Tirando a família real britânica, não existe hoje melhor relações públicas do que Volodymyr Zelensky, um ator que sabe mexer com a emoção das audiências e virou um caso histórico de branding, a capacidade de transmitir uma mensagem independentemente do que diga – a simples imagem do presidente ucraniano com roupas verde oliva já diz tudo sobre um líder em tempos de guerra.
Cercado por assessores dos tempos em que era humorista e tinha uma produtora bem sucedida, inclusive na Rússia, Zelensky cuida muito bem dessa imagem. Quando uma comitiva de altos burocratas da União Europeia foi a Kiev, a equipe encarregada da visita chegou aos mínimos detalhes em matéria de dress code, a etiqueta visual. Foi recomendado que nenhum dos visitantes usasse o verde oliva que virou a marca registrada do presidente.
Correram várias ironias a respeito, da mesma forma que aconteceu quando ele posou para a Vogue num editorial sobre a mulher, Olena – um raro erro, possivelmente provocado pelos irresistíveis eflúvios da vaidade feminina.
Na Europa livre e democrática, Zelensky não é considerado “tão culpado” quanto o xará Vladimir Putin. Baixou até uma ciumeira quase ridícula quando ele apareceu de surpresa em Londres, onde foi tratado a pão de ló: discurso para as duas câmaras do Parlamento, encontro com o rei Charles e visita a forças ucranianas que recebem treinamento na Inglaterra – com o primeiro-ministro Rishi Sunak, o tipo de político que parece ter saído de terno e gravata da barriga da mãe, usando um casaco tipo parka e botas Timberland (nada dos mocassins Prada que tantas críticas provocaram). As roupas eram pretas, para não violar o dress code.
Os franceses exigiram que Zelensky fizesse uma escala fora do roteiro em Paris para aplacar o ataque de ciúmes de Emmanuel Macron, inconformado com o tratamento privilegiado dado à pérfida Albion.

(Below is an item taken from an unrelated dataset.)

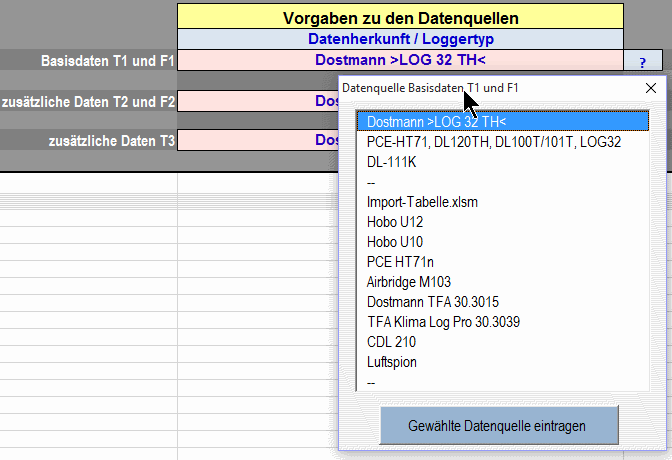672x460 pixels.
Task: Pick Import-Tabelle.xlsm as data source
Action: [x=503, y=202]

Qual o resultado concreto de tanta badalação?
Ainda há dúvidas. Zelensky está fazendo suas peregrinações para conseguir aviões de combate, mas até os aliados mais comprometidos hesitam.
“Temos consciência do risco potencial de escalada”, desconversou um porta-voz britânico. Tradução: se caças ingleses (ou franceses ou americanos) se envolverem em atos de guerra em território que a Rússia considera seus, o tal “risco potencial” aumenta exponencialmente.
Mesmo que os aviões de combate fossem fornecidos imediatamente, o treinamento de pilotos ucranianos não aconteceria a tempo de interferir na grande ofensiva russa que todo mundo está esperando. Os ucranianos falam num ataque envolvendo até 500 mil homens, 1 800 tanques e 400 caças. A operação representaria em termos numéricos mais do que o dobro da ofensiva original, que completa um ano no próximo dia 24.
A Ucrânia não tem estrutura para enfrentar um ataque dessa envergadura. O paradigma vai mudar. “Os russos não são burros e não são fracos. Quem subestima os russos está marchando para a derrota”, disse no fim do ano o general Oleksander Sirski, o segundo homem na estrutura militar ucraniana.
Não tem operação charme que mude esta realidade e Zelensky sabe muito bem disso, mesmo com momentos emocionantes como os olhos marejados diante do Parlamento Europeu mobilizado pela causa ucraniana. A fortaleza moral, a defesa da própria pátria ameaçada e a flexibilidade operacional demonstradas pelas forças ucranianas são vantagens espetaculares, mas bastarão?
“Como nos romances, aqui os fracos derrotam os fortes pois a justiça de sua causa é infinitamente maior que eles, os supostamente poderosos”, disse ontem o escritor Mario Vargas Llosa ao tomar posse, num caso excepcional para quem escreve em espanhol, de uma cadeira na Academia Francesa.
Como seria bom um final de romance em que a justiça vencesse. Valeria cada libra das 90 mil (mais de 500 mil reais) pagos por um moletom verde oliva de Zelensky que Boris Johnson leiloou para o esforço de guerra.